----- Dataset extract

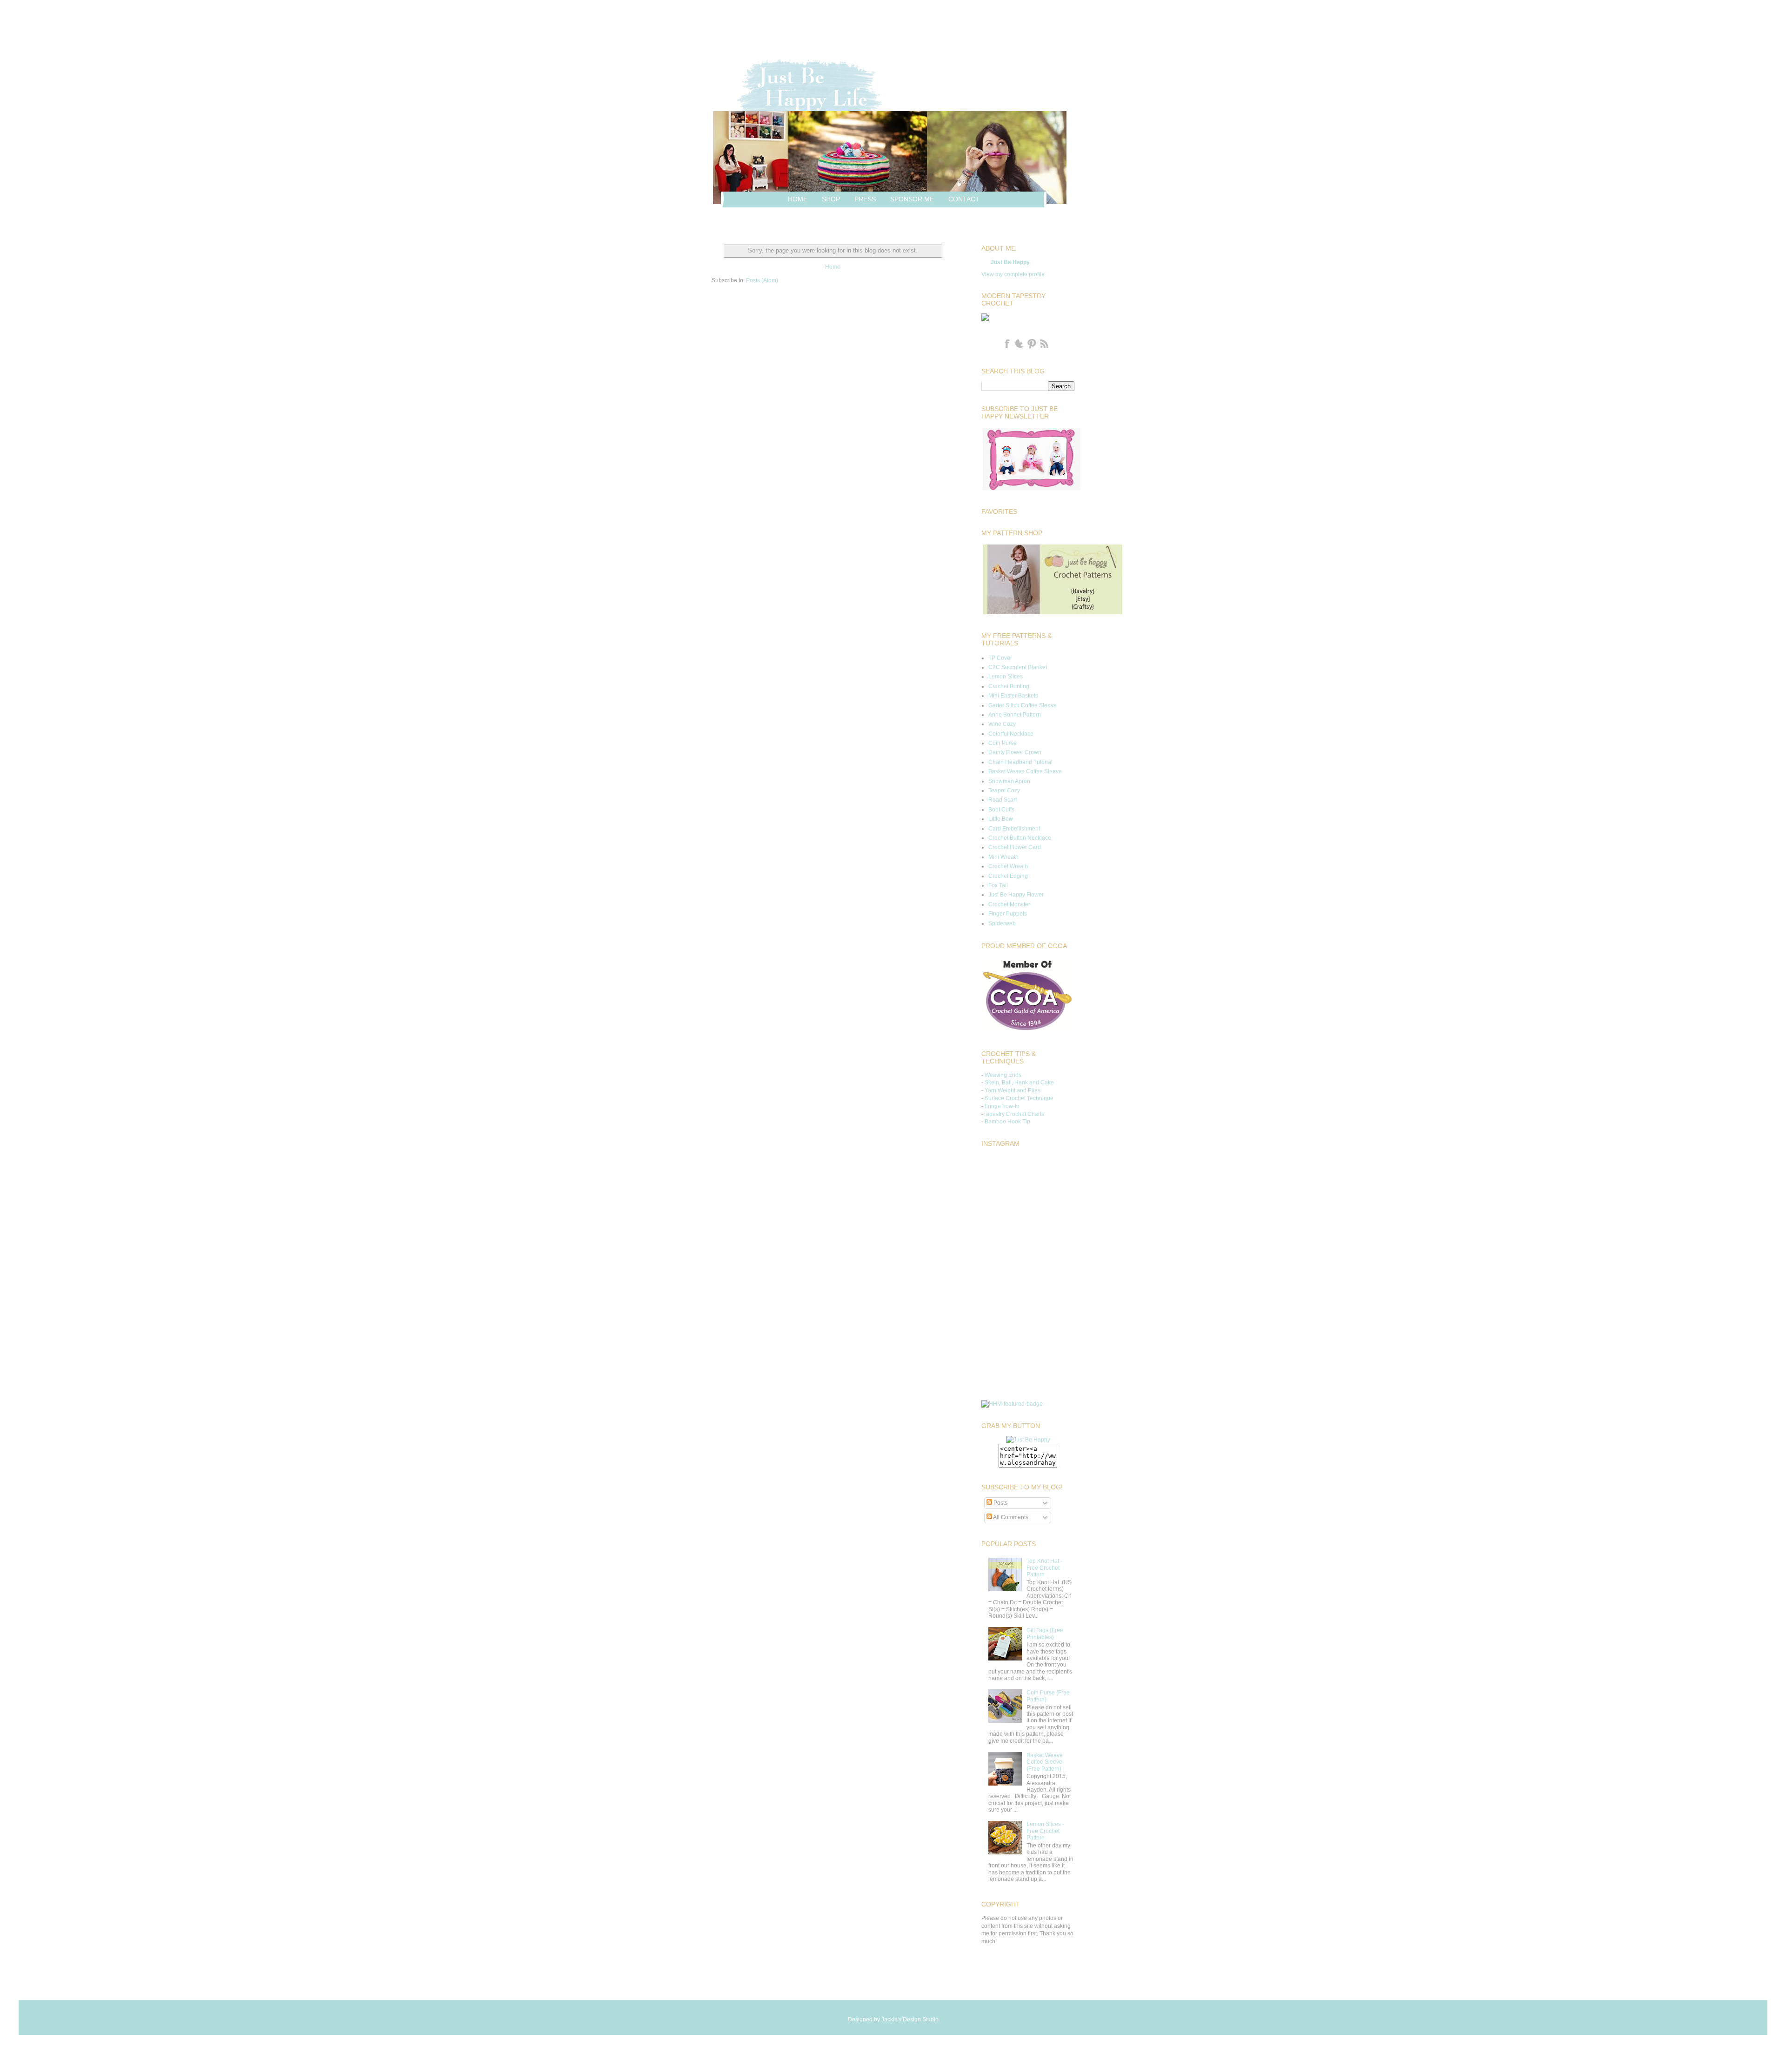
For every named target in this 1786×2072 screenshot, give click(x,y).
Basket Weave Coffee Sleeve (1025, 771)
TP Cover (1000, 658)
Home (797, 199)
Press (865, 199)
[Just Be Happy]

----------

Repeat the records above exactly, without any pictures.

■ **Result for this task**
For every named target in this 1786×2072 screenshot, give click(x,y).
Basket Weave Coffee Sleeve (1025, 771)
TP Cover (1000, 658)
Home (797, 199)
Press (865, 199)
[Just Be Happy]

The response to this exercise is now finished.